• EXCERPT PROVIDED:
I would preferably like to work at a hostel/ in a bar but am open to doing anything really.

Does anyone have any advice on the best way to get set up with work out there and do people think its possible at all?

All advice and info would be GREATLY APPRECIATED!!

Thanks,

Rhiannon


----------



## stednick

*Work Permit Required*

Rhiannon:

As a foreigner, to legally work in Thailand you will need a work permit. Not an easy thing to get. First thing you need to do is read the Sticky Thread: "Employment: Restricted occupations for foreigners"

Realize that you will be competing for employment with the many local Thai citizens. You will be under observation, so, if you are fortunate to secure employment, it must be legit. Your paperwork must be in order because you will be visited by the local law enforcement officials.

I refer you to your local Royal Thai Embassy for more information concerning the legal requirements for a foreigner living in Thailand.

Royal Thai Embassy, London, United Kingdom | ???????????????????? ? ??????????

Good luck.


----------



## Song_Si

Hi

Read these threads Employment: Restricted occupations for foreigners and also, for an understanding of the local wage structure Salary-wages information

The occupations you mentioned are all on the prohibited list. 
To be employed you need a work permit - working without one you are liable to fine/imprisonment. DOn't know how common these are in the rest of Thailand, but our province has billboards with email and hotline numbers: 
"IF YOU HAVE ANY INFORMATION OF ILLEGAL ACTIVITIES BEING COMMITTED BY FOREIGNERS PLEASE CONTACT US"

It's not an easy place to be employed.


----------



## Song_Si

vast differences - Samui has a population approaching 60,000 and attracts over 1.1 million visitors per year. There are many retired overseas people there, not just backpackers, just as with Phuket there are areas for the quiet life if that's what you want. But it's industry is primarily tourism, and you'll pay for that.

Koh Tao, 1500 population. 
also note: at 70km offshore Koh Tao has no fixed/line internet service - limited to using an aircard/mobile service. 

*Note:* Koh Samui and Koh Tao are in Surat Thani province - the current minimum daily wage there increased to 240 baht per day in April this year. Just under 5 GBP per day, or US $7.80

Suggest you visit, research a few places; as per other threads, work is unlikely due to the employment laws here. 
Working from home/self-employed also is illegal without a work permit, which is not an option unless you set up a company . . . 
Sure, people do it, but it remains a breach of visa conditions.
There is no shortage of 'eyes', people who will report a person to police/immigration. You are required to report in to Thai Immigration every 90 days for all visas.

• WRITTEN TASK:
Continue the forum thread above about working in Thailand as a foreigner, starting after its last sentence.

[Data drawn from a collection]
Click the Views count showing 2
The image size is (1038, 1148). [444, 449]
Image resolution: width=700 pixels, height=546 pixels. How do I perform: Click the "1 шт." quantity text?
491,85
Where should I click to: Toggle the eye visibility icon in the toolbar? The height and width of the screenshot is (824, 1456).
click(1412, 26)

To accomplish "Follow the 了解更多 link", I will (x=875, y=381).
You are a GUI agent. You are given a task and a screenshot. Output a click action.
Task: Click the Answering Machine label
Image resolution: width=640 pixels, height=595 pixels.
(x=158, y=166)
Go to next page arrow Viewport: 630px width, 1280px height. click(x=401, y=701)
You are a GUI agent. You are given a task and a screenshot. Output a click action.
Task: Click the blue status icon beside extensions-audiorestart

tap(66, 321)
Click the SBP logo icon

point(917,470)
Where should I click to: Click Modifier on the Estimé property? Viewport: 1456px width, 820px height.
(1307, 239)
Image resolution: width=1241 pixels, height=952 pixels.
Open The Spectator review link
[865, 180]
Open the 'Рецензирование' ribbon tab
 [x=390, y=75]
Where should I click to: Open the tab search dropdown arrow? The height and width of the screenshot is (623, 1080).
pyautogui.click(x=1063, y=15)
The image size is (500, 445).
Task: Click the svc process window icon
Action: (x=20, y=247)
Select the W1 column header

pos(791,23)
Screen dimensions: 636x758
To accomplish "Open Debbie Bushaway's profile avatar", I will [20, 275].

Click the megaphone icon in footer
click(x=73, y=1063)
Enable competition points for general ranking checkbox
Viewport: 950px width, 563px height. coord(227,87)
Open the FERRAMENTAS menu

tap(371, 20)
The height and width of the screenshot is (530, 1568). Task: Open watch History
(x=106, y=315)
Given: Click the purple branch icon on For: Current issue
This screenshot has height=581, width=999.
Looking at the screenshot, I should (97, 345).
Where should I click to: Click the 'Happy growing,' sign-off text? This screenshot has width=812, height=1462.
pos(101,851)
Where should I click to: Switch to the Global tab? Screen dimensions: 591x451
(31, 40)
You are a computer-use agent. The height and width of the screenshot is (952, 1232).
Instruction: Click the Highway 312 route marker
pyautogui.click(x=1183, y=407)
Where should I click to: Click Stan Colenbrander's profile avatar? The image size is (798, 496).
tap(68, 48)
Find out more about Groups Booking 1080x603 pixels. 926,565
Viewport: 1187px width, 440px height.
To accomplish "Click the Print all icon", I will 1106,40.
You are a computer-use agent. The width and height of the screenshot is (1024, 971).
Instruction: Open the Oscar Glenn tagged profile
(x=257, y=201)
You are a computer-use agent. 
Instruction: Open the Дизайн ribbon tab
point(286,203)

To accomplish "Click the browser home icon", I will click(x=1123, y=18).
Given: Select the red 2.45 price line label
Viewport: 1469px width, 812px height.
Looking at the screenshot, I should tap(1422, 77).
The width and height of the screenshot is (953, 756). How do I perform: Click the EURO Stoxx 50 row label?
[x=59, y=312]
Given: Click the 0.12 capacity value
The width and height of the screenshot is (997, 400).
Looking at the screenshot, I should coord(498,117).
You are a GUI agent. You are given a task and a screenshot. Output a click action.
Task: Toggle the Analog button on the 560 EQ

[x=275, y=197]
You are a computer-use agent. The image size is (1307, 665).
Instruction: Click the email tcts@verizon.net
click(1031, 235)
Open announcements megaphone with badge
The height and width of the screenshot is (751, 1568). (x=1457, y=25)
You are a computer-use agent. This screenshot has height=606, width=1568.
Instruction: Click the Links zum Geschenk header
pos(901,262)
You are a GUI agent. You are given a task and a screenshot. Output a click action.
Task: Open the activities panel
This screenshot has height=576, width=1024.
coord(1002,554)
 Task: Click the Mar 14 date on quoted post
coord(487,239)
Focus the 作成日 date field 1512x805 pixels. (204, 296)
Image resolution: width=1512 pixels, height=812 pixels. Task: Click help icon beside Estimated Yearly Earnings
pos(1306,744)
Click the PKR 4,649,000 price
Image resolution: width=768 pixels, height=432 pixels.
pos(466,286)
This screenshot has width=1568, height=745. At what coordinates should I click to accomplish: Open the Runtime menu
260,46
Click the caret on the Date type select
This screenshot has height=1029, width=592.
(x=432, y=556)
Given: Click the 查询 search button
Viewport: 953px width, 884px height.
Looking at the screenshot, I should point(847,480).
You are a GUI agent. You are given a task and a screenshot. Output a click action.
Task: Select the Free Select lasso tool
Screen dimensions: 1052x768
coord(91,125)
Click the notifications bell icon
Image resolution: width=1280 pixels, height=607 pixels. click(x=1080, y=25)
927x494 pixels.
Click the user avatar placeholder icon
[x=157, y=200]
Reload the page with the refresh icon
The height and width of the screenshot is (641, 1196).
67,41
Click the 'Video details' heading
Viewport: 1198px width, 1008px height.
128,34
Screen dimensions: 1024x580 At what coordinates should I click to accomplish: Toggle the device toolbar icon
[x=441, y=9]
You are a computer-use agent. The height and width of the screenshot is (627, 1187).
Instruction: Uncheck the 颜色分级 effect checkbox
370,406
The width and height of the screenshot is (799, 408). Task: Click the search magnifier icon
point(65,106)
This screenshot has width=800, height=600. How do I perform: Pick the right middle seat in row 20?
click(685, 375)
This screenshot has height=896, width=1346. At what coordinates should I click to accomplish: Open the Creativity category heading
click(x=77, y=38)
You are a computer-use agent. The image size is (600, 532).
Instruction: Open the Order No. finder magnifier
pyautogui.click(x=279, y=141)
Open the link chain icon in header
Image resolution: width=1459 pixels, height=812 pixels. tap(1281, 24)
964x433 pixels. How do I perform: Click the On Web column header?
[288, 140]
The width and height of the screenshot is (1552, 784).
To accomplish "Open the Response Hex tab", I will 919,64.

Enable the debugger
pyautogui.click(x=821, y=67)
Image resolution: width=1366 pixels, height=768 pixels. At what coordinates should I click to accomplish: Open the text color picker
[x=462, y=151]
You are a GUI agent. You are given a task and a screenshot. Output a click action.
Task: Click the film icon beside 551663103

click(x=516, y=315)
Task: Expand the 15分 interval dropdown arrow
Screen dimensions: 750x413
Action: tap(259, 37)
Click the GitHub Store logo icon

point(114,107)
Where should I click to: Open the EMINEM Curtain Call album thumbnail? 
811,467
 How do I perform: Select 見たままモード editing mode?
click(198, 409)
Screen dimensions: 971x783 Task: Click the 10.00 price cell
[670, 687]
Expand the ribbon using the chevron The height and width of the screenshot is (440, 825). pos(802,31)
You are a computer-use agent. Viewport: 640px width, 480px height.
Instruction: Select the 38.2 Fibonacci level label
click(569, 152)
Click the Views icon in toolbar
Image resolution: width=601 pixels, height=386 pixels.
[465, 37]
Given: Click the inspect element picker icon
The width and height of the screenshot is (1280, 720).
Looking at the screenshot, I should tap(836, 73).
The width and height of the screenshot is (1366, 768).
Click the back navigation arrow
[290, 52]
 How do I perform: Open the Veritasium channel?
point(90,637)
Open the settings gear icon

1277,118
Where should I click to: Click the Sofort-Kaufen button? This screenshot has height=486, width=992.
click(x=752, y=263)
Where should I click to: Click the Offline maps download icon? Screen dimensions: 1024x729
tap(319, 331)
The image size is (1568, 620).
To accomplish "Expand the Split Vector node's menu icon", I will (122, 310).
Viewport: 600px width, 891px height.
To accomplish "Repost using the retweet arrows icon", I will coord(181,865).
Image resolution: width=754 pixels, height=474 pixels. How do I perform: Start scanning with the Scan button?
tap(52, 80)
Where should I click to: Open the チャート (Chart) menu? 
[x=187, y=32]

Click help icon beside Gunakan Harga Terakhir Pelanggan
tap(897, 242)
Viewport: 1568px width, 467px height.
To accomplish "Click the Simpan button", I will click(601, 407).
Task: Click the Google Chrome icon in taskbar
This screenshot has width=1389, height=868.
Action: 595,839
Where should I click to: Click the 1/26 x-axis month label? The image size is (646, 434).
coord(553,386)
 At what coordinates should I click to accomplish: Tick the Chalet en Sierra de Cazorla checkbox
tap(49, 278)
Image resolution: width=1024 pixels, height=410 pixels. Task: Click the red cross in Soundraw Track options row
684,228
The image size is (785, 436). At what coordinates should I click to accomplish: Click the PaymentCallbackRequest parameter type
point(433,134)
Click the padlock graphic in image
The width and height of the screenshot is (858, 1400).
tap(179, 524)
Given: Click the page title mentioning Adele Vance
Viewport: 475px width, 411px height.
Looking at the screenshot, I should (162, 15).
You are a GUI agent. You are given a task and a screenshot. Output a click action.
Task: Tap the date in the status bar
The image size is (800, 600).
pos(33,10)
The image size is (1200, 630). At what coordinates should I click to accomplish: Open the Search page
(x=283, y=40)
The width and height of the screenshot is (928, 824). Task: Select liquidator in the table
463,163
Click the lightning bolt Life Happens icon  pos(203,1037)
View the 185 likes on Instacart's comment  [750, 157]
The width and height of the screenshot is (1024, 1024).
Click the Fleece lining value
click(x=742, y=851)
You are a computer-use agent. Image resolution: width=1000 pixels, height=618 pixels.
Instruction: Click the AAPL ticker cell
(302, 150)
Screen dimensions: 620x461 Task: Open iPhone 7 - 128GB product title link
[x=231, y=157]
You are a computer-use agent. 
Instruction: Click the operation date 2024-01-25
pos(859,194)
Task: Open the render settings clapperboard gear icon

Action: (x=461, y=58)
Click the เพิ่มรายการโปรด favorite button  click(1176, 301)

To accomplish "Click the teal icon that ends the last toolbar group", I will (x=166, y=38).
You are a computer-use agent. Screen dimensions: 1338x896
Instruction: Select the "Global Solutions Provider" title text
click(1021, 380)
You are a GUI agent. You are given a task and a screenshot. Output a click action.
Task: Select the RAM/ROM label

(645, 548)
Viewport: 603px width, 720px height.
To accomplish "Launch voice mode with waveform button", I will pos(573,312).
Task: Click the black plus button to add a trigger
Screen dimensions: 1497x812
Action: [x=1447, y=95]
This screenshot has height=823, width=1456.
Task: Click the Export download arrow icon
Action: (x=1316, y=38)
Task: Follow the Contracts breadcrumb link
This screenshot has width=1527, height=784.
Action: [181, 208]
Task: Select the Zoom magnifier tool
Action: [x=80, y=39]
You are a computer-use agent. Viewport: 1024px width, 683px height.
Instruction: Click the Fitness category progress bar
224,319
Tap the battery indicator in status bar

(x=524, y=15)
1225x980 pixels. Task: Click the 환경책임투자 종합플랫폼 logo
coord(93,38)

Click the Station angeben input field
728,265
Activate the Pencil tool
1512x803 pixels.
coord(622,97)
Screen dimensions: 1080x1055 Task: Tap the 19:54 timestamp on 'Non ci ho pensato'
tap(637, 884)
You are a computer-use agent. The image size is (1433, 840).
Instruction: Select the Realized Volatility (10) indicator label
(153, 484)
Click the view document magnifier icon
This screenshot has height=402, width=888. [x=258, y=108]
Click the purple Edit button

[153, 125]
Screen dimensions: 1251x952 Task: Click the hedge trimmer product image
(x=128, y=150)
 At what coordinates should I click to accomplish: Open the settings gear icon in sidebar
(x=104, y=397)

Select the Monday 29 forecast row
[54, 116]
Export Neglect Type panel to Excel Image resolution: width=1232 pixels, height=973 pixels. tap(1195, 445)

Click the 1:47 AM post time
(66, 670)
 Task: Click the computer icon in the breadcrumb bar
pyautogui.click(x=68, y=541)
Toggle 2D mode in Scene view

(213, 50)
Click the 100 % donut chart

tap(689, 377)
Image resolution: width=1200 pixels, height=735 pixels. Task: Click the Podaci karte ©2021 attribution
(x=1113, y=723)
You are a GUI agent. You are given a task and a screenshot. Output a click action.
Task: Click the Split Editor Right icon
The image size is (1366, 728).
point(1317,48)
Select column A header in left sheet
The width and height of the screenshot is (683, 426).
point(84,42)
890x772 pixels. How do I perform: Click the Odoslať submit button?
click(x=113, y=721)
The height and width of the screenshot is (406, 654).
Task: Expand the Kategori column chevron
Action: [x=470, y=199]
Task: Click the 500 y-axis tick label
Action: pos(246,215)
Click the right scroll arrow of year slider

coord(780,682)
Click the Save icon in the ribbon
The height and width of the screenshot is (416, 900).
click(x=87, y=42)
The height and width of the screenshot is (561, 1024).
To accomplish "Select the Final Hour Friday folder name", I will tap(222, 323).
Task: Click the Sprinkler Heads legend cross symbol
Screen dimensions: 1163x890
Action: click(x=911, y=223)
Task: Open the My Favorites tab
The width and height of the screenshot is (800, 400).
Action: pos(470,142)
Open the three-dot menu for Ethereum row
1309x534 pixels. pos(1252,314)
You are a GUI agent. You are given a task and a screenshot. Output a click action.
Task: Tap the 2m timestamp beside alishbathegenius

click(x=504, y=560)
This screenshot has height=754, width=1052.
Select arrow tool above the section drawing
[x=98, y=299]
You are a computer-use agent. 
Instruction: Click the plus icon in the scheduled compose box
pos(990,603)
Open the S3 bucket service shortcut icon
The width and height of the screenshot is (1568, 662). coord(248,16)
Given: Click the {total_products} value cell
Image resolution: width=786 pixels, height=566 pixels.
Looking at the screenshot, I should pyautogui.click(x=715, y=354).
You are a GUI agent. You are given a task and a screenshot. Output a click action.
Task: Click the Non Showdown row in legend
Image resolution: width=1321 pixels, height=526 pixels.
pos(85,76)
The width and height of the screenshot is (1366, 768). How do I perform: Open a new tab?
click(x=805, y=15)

• REPLY TO THE TASK:
----------



## Moolor

Samui has a large expat population, so western conveniences like cheese are no problem here. Both dsl and cable based Internet are avaable, i've had both and prefer cable as the dsl connection would drop when it rained. 15k is more than enough for a flat, look around after you get here as there are many places for rent. Samui is expensive, especially if you want to eat western food.


----------



## Mweiga

Definitely make a recce trip out here to assess all options before making any commitment - there are a dozen odd island choices with greatly varying tourist activity , in different stages of development and ranging from small and intimate (eg , Koh Tao and Koh Lipe) to pretty large (eg, Phuket , Koh Chang and Koh Samui).

Thailand's recreational diving industry employs a large number of expats with dive operations generally assisting with the necessary visa and paperwork once they've agreed to employ you. Koh Tao is a good island for this being almost exclusively developed for diving. Most other islands have diving activities to a greater or lesser degree although the best diving is to be had either in the Andaman sea (from Phuket , Phi Phi , Lanta and Lipe islands) or around Koh Tao in the Gulf.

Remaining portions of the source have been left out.